Here you are looking at the largest leopard subspecies that also go by the name of Caucasian Leopards. These big cats are native to the Caucasus regions such as Armenia, Azerbaijan, Iran, Turkey, Turkmenistan, and Western Afghanistan. Their habitats are mainly in distant mountainous areas including arid and dry areas as well as dense and deciduous forests. Where they live, these carnivores feed on goitered gazelle, mouflon, onager, roe deer, and wild boars. Not different from most leopard species, this one is also solitary.
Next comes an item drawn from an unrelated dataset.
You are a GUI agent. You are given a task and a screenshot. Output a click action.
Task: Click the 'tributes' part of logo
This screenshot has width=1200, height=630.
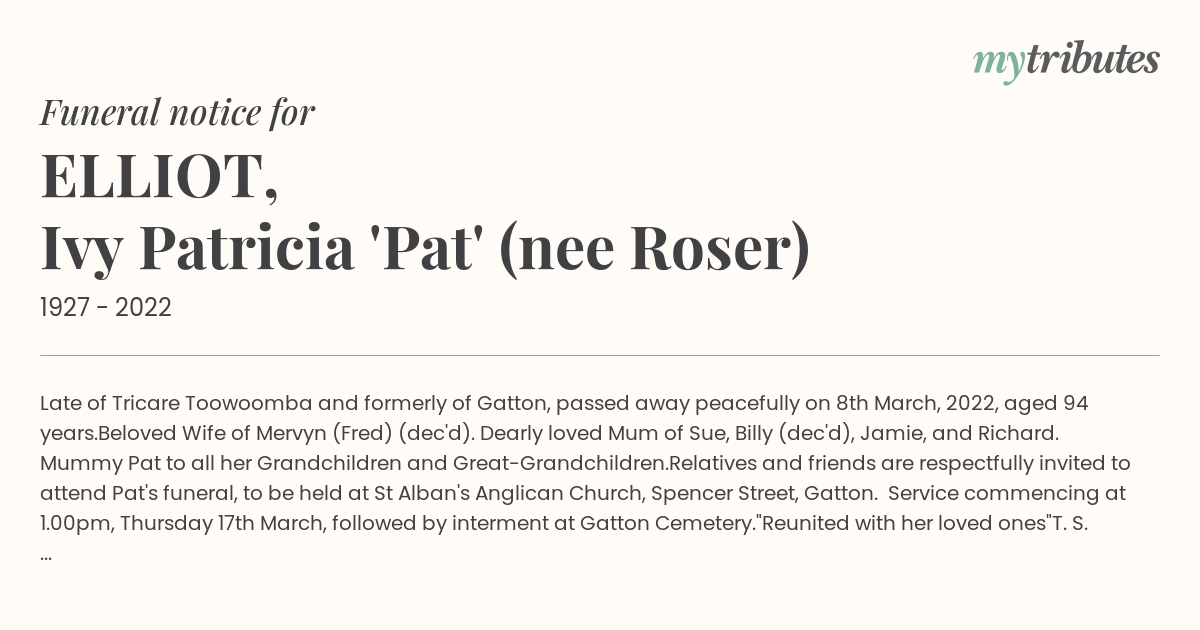[1092, 60]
They live and hunt alone, and they only come together to mate in the winter season. There are fewer than 1,000 individuals in the wild these days, and their threats include agricultural expansion. habitat fragmentation, and poaching.

9Sri Lankan Leopard

As for this subspecies, it is only exclusive throughout the island of Sri Lanka. You can recognize the Sri Lankan leopard by its rusty or tawny coat with dark spots all over its body and legs. These leopards inhabit dry evergreen monsoon forests, and rainforests with dense vegetation where their prey live in. These powerful predators feed on a wide range of animals from birds and rodents to antelopes and gazelles. There are less than 100 Sri Lankan leopards these days, and their population decline is due to fragmentation, habitat loss, persecution, and poaching.